Segment Start: Source material

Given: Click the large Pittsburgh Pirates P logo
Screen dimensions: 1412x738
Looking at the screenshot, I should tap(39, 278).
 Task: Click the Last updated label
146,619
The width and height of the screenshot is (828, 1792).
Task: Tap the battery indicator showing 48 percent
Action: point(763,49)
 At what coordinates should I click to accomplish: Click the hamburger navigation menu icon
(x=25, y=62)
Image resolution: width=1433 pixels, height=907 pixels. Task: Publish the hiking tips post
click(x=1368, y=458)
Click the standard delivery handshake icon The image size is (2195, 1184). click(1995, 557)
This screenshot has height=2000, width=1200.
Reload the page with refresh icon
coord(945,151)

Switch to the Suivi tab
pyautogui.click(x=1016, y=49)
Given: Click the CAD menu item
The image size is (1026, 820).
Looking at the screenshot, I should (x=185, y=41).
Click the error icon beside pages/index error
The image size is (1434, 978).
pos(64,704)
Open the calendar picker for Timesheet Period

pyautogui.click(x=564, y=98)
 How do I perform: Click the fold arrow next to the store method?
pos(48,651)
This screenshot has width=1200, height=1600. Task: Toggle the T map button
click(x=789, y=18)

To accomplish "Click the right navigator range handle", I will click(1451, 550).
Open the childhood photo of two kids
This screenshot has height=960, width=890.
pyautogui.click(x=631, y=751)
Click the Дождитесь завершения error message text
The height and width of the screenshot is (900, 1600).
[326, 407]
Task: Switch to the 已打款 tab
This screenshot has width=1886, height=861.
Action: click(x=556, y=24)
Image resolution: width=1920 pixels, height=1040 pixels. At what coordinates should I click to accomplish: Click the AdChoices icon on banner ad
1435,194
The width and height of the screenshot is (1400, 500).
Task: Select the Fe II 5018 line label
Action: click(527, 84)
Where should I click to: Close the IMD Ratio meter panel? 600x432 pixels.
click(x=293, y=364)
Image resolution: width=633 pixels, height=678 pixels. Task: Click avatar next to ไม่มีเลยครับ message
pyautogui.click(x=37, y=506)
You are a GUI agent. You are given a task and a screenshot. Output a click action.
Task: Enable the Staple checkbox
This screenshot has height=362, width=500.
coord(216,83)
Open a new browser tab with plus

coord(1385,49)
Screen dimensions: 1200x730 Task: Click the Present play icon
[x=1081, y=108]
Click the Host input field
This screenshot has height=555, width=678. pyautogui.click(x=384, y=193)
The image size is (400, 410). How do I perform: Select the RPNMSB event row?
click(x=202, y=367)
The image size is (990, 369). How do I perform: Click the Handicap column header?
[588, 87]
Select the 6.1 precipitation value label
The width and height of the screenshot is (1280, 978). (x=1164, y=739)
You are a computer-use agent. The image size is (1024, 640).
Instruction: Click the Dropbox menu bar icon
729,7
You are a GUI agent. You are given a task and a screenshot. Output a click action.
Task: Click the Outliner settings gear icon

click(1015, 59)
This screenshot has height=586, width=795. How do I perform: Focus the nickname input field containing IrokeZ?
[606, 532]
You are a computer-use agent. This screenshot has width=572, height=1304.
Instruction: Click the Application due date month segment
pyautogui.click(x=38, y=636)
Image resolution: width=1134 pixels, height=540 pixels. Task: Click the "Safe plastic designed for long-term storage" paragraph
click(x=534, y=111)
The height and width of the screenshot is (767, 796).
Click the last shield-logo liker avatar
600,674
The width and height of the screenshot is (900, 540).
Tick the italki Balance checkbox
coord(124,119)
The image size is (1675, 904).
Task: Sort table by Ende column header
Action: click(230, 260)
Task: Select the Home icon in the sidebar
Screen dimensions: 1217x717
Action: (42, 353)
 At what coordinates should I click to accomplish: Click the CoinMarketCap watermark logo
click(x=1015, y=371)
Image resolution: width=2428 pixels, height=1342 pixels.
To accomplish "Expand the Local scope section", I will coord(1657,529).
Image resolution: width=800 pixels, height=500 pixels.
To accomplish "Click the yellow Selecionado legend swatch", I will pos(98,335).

Segment End: Source material

» **Work order**
Each line above should be reproduced exactly, with nothing omitted.

» **Answer box**
Given: Click the large Pittsburgh Pirates P logo
Screen dimensions: 1412x738
Looking at the screenshot, I should tap(39, 278).
 Task: Click the Last updated label
146,619
The width and height of the screenshot is (828, 1792).
Task: Tap the battery indicator showing 48 percent
Action: point(763,49)
 At what coordinates should I click to accomplish: Click the hamburger navigation menu icon
(x=25, y=62)
Image resolution: width=1433 pixels, height=907 pixels. Task: Publish the hiking tips post
click(x=1368, y=458)
Click the standard delivery handshake icon The image size is (2195, 1184). click(1995, 557)
This screenshot has height=2000, width=1200.
Reload the page with refresh icon
coord(945,151)

Switch to the Suivi tab
pyautogui.click(x=1016, y=49)
Given: Click the CAD menu item
The image size is (1026, 820).
Looking at the screenshot, I should (x=185, y=41).
Click the error icon beside pages/index error
The image size is (1434, 978).
pos(64,704)
Open the calendar picker for Timesheet Period

pyautogui.click(x=564, y=98)
 How do I perform: Click the fold arrow next to the store method?
pos(48,651)
This screenshot has width=1200, height=1600. Task: Toggle the T map button
click(x=789, y=18)

To accomplish "Click the right navigator range handle", I will click(1451, 550).
Open the childhood photo of two kids
This screenshot has height=960, width=890.
pyautogui.click(x=631, y=751)
Click the Дождитесь завершения error message text
The height and width of the screenshot is (900, 1600).
[326, 407]
Task: Switch to the 已打款 tab
This screenshot has width=1886, height=861.
Action: click(x=556, y=24)
Image resolution: width=1920 pixels, height=1040 pixels. At what coordinates should I click to accomplish: Click the AdChoices icon on banner ad
1435,194
The width and height of the screenshot is (1400, 500).
Task: Select the Fe II 5018 line label
Action: click(527, 84)
Where should I click to: Close the IMD Ratio meter panel? 600x432 pixels.
click(x=293, y=364)
Image resolution: width=633 pixels, height=678 pixels. Task: Click avatar next to ไม่มีเลยครับ message
pyautogui.click(x=37, y=506)
You are a GUI agent. You are given a task and a screenshot. Output a click action.
Task: Enable the Staple checkbox
This screenshot has height=362, width=500.
coord(216,83)
Open a new browser tab with plus

coord(1385,49)
Screen dimensions: 1200x730 Task: Click the Present play icon
[x=1081, y=108]
Click the Host input field
This screenshot has height=555, width=678. pyautogui.click(x=384, y=193)
The image size is (400, 410). How do I perform: Select the RPNMSB event row?
click(x=202, y=367)
The image size is (990, 369). How do I perform: Click the Handicap column header?
[588, 87]
Select the 6.1 precipitation value label
The width and height of the screenshot is (1280, 978). (x=1164, y=739)
You are a computer-use agent. The image size is (1024, 640).
Instruction: Click the Dropbox menu bar icon
729,7
You are a GUI agent. You are given a task and a screenshot. Output a click action.
Task: Click the Outliner settings gear icon

click(1015, 59)
This screenshot has height=586, width=795. How do I perform: Focus the nickname input field containing IrokeZ?
[606, 532]
You are a computer-use agent. This screenshot has width=572, height=1304.
Instruction: Click the Application due date month segment
pyautogui.click(x=38, y=636)
Image resolution: width=1134 pixels, height=540 pixels. Task: Click the "Safe plastic designed for long-term storage" paragraph
click(x=534, y=111)
The height and width of the screenshot is (767, 796).
Click the last shield-logo liker avatar
600,674
The width and height of the screenshot is (900, 540).
Tick the italki Balance checkbox
coord(124,119)
The image size is (1675, 904).
Task: Sort table by Ende column header
Action: click(230, 260)
Task: Select the Home icon in the sidebar
Screen dimensions: 1217x717
Action: (42, 353)
 At what coordinates should I click to accomplish: Click the CoinMarketCap watermark logo
click(x=1015, y=371)
Image resolution: width=2428 pixels, height=1342 pixels.
To accomplish "Expand the Local scope section", I will coord(1657,529).
Image resolution: width=800 pixels, height=500 pixels.
To accomplish "Click the yellow Selecionado legend swatch", I will pos(98,335).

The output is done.